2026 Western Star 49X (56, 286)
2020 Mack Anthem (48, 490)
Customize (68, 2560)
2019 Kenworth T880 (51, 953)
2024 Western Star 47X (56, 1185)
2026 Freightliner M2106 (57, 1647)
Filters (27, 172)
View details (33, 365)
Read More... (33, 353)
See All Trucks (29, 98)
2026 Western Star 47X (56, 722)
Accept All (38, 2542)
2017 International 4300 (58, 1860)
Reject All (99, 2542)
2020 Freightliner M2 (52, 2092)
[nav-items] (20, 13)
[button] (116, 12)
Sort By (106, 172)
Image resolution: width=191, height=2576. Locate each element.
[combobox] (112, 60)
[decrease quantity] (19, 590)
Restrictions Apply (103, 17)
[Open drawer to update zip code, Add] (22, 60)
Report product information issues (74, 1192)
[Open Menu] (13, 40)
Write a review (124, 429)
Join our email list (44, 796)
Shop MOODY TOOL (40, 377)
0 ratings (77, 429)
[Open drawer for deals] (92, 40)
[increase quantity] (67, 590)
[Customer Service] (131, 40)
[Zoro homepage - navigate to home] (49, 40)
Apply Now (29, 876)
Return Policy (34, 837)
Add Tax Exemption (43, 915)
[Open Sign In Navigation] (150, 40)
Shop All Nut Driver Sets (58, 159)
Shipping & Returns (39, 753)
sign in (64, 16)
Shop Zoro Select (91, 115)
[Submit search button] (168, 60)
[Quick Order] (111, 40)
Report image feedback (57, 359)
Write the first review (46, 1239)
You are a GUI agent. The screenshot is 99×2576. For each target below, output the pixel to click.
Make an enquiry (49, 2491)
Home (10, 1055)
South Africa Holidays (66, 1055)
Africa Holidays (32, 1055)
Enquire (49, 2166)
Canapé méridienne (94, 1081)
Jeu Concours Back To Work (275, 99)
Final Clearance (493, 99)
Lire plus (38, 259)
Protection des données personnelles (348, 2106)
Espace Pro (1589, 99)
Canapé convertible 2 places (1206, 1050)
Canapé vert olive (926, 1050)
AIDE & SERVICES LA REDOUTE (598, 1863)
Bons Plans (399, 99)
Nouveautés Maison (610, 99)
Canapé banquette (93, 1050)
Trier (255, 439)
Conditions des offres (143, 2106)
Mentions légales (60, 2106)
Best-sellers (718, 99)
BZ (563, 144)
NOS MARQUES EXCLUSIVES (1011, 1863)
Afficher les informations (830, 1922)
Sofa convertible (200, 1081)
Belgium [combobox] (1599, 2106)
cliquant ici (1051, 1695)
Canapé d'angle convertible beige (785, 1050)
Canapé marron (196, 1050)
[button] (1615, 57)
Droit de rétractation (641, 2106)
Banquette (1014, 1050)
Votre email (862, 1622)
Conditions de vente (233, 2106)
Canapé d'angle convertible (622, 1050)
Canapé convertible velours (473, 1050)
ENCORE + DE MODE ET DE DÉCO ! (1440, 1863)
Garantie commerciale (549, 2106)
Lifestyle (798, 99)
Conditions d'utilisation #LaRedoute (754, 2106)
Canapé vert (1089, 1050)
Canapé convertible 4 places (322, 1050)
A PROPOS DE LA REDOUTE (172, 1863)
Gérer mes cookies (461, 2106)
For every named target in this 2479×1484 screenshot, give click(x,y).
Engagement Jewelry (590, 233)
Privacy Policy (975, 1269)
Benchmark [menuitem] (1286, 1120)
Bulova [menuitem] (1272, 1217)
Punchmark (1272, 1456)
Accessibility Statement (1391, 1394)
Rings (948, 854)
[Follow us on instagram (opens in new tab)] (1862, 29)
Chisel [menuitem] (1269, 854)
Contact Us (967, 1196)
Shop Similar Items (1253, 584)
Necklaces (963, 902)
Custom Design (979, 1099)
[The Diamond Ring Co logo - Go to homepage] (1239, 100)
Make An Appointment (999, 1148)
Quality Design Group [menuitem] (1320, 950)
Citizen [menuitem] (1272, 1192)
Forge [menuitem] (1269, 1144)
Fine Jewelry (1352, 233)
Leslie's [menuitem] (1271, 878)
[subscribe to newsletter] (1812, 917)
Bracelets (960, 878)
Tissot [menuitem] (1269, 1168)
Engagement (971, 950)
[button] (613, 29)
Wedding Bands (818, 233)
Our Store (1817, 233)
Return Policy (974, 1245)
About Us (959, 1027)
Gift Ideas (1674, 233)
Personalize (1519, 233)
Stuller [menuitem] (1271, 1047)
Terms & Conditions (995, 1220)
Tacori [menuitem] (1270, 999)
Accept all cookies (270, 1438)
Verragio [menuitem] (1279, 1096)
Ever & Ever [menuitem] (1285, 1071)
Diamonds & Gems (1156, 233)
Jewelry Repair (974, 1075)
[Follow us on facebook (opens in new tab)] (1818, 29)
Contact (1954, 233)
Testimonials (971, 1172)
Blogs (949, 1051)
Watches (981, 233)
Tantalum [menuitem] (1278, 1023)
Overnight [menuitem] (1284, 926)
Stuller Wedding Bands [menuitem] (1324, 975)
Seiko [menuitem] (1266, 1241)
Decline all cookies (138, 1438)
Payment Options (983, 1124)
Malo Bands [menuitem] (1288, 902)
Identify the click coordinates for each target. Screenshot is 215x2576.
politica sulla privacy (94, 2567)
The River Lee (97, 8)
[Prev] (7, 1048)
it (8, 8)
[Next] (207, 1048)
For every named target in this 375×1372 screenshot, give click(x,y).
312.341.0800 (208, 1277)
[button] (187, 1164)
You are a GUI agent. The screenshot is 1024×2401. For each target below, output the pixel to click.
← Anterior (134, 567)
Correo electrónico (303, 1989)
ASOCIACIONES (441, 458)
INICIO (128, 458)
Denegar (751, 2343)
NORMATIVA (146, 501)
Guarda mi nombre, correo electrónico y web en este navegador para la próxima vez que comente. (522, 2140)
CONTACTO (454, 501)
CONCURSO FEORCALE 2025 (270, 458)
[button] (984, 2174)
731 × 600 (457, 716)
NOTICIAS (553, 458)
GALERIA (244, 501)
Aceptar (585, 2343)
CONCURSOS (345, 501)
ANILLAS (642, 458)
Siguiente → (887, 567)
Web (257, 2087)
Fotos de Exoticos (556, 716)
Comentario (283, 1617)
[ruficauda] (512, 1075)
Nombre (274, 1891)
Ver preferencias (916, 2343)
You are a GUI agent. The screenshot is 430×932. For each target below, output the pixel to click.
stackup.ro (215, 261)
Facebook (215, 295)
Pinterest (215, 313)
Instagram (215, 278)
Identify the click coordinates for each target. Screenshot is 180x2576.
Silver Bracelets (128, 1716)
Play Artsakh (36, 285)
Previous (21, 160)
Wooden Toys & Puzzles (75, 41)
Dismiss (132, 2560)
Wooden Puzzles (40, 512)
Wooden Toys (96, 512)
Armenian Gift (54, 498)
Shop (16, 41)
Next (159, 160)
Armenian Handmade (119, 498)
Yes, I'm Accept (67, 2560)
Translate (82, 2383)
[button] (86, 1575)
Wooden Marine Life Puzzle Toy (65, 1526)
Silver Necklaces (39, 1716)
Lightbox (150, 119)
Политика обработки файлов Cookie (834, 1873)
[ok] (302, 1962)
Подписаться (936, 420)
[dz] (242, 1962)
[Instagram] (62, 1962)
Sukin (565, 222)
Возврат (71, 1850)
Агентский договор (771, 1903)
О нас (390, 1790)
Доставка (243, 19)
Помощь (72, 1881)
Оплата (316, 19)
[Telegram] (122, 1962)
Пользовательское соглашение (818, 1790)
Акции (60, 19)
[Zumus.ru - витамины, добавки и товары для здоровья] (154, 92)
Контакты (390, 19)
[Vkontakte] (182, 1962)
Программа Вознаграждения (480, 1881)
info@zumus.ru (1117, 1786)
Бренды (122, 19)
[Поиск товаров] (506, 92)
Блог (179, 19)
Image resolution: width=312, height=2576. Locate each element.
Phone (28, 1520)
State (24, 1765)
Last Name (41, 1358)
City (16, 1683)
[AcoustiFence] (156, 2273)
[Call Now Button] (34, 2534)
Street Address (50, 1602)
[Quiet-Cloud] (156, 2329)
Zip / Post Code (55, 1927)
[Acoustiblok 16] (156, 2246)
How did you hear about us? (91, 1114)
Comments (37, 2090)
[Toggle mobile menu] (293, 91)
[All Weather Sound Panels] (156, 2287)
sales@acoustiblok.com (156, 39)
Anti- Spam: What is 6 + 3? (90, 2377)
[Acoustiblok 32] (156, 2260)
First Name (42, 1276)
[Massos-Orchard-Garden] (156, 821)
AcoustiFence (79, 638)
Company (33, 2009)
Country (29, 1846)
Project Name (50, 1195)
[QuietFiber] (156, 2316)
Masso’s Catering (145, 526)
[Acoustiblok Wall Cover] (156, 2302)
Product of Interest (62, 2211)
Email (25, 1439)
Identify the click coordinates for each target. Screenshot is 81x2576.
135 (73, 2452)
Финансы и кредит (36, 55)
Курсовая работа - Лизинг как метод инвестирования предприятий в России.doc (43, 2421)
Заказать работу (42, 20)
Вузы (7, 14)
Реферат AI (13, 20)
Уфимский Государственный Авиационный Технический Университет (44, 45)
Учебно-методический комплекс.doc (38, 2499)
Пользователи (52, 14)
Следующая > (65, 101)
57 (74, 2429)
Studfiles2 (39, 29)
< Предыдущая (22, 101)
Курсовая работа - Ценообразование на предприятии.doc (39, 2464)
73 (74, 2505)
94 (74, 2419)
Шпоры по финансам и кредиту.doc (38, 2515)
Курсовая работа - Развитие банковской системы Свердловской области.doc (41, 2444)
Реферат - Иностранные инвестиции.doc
_____
• [Your assignment]: Which lines above run from the one containing "Dismiss (132, 2560)" down to the one containing "Финансы и кредит (36, 55)"? Repeat exactly those, both ends included, and nothing else.

• [Solution to this exercise]:
Dismiss (132, 2560)
Wooden Puzzles (40, 512)
Wooden Toys (96, 512)
Armenian Gift (54, 498)
Shop (16, 41)
Next (159, 160)
Armenian Handmade (119, 498)
Yes, I'm Accept (67, 2560)
Translate (82, 2383)
[button] (86, 1575)
Wooden Marine Life Puzzle Toy (65, 1526)
Silver Necklaces (39, 1716)
Lightbox (150, 119)
Политика обработки файлов Cookie (834, 1873)
[ok] (302, 1962)
Подписаться (936, 420)
[dz] (242, 1962)
[Instagram] (62, 1962)
Sukin (565, 222)
Возврат (71, 1850)
Агентский договор (771, 1903)
О нас (390, 1790)
Доставка (243, 19)
Помощь (72, 1881)
Оплата (316, 19)
[Telegram] (122, 1962)
Пользовательское соглашение (818, 1790)
Акции (60, 19)
[Zumus.ru - витамины, добавки и товары для здоровья] (154, 92)
Контакты (390, 19)
[Vkontakte] (182, 1962)
Программа Вознаграждения (480, 1881)
info@zumus.ru (1117, 1786)
Бренды (122, 19)
[Поиск товаров] (506, 92)
Блог (179, 19)
Image resolution: width=312, height=2576. Locate each element.
Phone (28, 1520)
State (24, 1765)
Last Name (41, 1358)
City (16, 1683)
[AcoustiFence] (156, 2273)
[Call Now Button] (34, 2534)
Street Address (50, 1602)
[Quiet-Cloud] (156, 2329)
Zip / Post Code (55, 1927)
[Acoustiblok 16] (156, 2246)
How did you hear about us? (91, 1114)
Comments (37, 2090)
[Toggle mobile menu] (293, 91)
[All Weather Sound Panels] (156, 2287)
sales@acoustiblok.com (156, 39)
Anti- Spam: What is 6 + 3? (90, 2377)
[Acoustiblok 32] (156, 2260)
First Name (42, 1276)
[Massos-Orchard-Garden] (156, 821)
AcoustiFence (79, 638)
Company (33, 2009)
Country (29, 1846)
Project Name (50, 1195)
[QuietFiber] (156, 2316)
Masso’s Catering (145, 526)
[Acoustiblok Wall Cover] (156, 2302)
Product of Interest (62, 2211)
Email (25, 1439)
Identify the click coordinates for each target. Screenshot is 81x2576.
135 (73, 2452)
Финансы и кредит (36, 55)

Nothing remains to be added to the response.